The downside of adding steps is the intermediate results have names.

When we want to insert a step, we have to also modify the step after to use the new intermediate results.

The upside is the intermediate results have names. These describe what's going on. I really like this approach.

Hey, Wait

Yes, this is related to the Collatz Conjecture. See https://projecteuler.net/problem=14.

The definition of the hotpo_run() function isn't conducive to creating a cache. We can rewrite it, easily, into a function that builds a list from a single argument value. This works better with a cache.
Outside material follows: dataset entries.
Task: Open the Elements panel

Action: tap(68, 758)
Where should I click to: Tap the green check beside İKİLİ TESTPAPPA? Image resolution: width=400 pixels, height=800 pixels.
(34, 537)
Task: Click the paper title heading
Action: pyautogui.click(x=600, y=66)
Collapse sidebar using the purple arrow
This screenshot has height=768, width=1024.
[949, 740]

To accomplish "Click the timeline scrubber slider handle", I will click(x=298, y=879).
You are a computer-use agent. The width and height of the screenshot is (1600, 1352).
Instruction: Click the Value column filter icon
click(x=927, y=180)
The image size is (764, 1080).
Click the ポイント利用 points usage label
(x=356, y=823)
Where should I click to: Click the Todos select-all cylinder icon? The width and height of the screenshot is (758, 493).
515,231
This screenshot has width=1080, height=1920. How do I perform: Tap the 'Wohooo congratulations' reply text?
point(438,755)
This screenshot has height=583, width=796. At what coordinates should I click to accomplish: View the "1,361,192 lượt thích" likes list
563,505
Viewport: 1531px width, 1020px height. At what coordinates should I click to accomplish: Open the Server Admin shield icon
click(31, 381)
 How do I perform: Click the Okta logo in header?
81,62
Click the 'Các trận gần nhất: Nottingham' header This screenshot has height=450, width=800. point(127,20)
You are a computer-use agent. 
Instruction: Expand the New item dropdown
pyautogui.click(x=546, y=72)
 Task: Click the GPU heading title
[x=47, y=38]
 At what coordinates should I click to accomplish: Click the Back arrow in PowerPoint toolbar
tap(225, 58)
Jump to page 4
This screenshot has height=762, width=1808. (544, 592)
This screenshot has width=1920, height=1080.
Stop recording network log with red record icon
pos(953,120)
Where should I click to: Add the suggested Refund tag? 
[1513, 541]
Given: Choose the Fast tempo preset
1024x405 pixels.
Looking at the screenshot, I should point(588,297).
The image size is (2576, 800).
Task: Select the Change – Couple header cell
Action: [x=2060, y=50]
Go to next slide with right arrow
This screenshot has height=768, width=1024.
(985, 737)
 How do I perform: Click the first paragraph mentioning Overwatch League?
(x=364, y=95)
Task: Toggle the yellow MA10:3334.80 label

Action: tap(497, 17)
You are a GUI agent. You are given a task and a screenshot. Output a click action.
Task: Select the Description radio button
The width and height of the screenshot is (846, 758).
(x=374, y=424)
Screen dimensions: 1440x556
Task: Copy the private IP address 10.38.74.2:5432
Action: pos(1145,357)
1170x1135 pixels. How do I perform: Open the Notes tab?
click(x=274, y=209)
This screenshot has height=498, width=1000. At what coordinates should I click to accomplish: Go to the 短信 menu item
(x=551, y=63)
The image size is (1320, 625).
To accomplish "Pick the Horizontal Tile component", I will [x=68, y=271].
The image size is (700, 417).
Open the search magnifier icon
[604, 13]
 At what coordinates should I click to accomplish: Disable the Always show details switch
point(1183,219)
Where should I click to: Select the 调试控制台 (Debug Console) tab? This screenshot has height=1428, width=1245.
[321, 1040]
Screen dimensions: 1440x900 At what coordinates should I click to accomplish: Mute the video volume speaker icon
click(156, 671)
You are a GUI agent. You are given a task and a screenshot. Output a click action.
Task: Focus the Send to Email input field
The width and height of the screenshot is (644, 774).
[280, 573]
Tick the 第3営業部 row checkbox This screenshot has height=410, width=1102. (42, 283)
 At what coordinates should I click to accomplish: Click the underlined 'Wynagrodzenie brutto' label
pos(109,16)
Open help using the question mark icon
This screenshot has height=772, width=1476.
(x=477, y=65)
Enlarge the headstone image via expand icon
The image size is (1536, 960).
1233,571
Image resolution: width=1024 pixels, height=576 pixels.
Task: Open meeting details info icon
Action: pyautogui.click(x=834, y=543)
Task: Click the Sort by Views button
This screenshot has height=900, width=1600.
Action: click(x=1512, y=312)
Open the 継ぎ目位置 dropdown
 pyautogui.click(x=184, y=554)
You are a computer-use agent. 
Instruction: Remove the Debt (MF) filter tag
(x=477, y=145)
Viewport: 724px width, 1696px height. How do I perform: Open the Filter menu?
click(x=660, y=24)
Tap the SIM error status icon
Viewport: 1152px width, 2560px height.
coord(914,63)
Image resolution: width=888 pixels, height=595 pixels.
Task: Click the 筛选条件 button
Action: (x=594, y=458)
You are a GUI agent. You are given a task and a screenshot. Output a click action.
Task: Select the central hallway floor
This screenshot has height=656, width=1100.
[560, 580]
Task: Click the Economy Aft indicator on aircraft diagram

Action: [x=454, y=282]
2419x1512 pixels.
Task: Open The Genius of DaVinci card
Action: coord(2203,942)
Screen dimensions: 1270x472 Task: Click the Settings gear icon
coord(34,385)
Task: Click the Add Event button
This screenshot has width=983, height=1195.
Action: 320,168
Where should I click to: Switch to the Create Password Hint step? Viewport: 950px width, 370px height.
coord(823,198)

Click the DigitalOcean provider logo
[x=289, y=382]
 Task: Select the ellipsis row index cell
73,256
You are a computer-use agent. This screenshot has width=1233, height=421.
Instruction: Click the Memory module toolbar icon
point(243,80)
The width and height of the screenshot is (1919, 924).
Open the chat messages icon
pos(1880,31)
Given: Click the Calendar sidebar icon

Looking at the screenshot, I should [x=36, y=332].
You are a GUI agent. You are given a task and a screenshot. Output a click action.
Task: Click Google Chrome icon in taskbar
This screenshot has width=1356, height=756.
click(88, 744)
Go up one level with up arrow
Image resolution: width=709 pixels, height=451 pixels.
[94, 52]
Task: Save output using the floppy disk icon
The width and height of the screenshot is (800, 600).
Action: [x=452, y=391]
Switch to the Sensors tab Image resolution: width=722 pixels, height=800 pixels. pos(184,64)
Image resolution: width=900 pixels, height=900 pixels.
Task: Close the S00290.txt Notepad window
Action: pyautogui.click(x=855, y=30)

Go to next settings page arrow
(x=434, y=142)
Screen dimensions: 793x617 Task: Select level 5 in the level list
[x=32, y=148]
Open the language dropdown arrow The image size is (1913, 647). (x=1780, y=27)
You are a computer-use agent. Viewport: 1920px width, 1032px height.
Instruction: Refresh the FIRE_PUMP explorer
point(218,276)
from functools import cache
hotpo_run = cache(
    lambda x: [1] if x == 1 else [x] + hotpo_run(hotpo(x))
)

This necessitates a change to the pipeline to deal with the slightly different parameter signature for the hotpo_run() function.

runs = map(
        hotpo_run,
        range(1, 11)
    )

The rest is the same. Second verse same as the first verse.

lengths = map(len, runs)
positive = filter(lambda x: x > 0, lengths)
maximum = reduce(
    lambda a, b: a if a > b else b,
    positive
)

This computes almost instantly.

What's important is the sequence of map()-filter()-reduce() functional operations is better expressed as a sequence of generator expression statements. I like to call it the "Stack of Generators" design pattern. It has much of the expressive power of Ruby, with all of the flexibility we desire.

Note

And yes, that's still not a solution to Euler 14.

Euler 14 wants this: "Which starting number, under one million, produces the longest chain?".

We need to change the result of the runs generator to be a (run, starting value) two-tuple.

runs = ((hotpo_run(n), n) for n in range(1, 11))

Or

runs = map(lambda n: (hotpo_run(n), n), range(1, 11))

The lengths generator needs to be modified to be lambda r_s: (len(r_s[0]), r_s[1]).

Drop the filter(). It's only here to match the original conversation.

Replace the reduce() with a simpler max().